Researchers hope the artificial brain will help people develop "sophisticated mathematical analysis tools."
It's well-known around the world that it's pretty tough to get into Japan's prestigious Tokyo University. Preparing for the school’s entrance exam requires years of cramming, and every year the dreams of thousands of high school seniors deflate when they don't pass the uber-difficult tests. Now Japan's artificial intelligence researchers are on a mission to create a robot that can ace the exam.
Japan’s Fujitsu Laboratories and National Institute of Informatics are teaming up for the "Can a Robot Pass the University of Tokyo (Todai) Entrance Exam?" project.

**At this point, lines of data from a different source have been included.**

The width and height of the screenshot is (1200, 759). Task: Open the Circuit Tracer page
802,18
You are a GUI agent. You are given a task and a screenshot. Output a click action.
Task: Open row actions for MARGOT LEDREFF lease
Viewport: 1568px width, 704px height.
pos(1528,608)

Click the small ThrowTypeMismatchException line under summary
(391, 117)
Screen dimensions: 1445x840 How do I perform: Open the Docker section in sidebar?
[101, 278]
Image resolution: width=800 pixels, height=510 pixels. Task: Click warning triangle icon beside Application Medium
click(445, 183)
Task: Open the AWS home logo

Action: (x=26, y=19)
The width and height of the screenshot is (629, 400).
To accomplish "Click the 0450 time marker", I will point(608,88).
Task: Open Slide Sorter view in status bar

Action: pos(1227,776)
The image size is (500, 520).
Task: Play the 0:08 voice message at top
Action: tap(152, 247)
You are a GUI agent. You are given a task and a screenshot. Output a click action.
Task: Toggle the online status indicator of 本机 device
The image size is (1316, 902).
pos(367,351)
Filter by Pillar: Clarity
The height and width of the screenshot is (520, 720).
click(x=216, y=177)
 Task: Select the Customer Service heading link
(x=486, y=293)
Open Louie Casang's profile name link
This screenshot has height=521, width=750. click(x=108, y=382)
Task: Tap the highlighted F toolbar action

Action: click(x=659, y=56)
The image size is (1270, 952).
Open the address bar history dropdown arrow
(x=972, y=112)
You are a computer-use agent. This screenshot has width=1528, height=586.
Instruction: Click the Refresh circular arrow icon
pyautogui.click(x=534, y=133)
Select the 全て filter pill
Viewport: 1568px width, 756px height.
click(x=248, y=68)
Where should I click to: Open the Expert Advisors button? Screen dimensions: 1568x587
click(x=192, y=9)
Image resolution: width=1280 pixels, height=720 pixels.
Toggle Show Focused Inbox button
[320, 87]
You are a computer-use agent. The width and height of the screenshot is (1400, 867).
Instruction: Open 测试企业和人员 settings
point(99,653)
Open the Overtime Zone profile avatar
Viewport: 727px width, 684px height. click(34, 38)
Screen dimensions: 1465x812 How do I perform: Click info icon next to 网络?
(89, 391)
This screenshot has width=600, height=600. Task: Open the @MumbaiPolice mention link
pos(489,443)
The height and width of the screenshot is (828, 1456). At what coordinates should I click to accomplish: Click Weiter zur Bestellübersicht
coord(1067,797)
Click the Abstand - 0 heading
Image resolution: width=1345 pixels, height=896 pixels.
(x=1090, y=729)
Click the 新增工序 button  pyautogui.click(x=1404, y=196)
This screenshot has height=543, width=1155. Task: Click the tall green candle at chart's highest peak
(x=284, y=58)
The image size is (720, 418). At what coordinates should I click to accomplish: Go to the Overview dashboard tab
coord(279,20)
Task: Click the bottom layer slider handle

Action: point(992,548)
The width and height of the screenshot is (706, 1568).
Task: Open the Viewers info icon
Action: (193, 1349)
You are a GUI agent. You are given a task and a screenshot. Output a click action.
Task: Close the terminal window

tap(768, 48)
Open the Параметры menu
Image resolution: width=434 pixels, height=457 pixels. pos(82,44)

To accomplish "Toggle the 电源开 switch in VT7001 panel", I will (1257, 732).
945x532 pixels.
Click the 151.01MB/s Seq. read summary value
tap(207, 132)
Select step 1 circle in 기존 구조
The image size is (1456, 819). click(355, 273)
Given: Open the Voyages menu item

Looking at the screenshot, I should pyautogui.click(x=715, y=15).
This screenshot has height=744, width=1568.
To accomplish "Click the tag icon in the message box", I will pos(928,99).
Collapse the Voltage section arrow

Their goal is to create an artificial brain that's first able to pass the nation's general college admissions exam—which is like a much tougher version of the SAT and covers more subjects—by 2016. However, since getting into Todai requires passing an even tougher math exam, they hope to have the robot ready to conquer that test until 2021. (Yes, the exam really is that tough!)
If the plots of The Terminator and The Matrix are floating through your subconscious, just imagine the stress of being one of those students in 2021 taking a high stakes exam that will decide your future—and you're sitting next to a robot. But, Fujitsu and the NII say it's all for the betterment of society. Ultimately, they hope to use the technology they develop to solve real-world problems and make it easier for people to "use sophisticated mathematical analysis tools."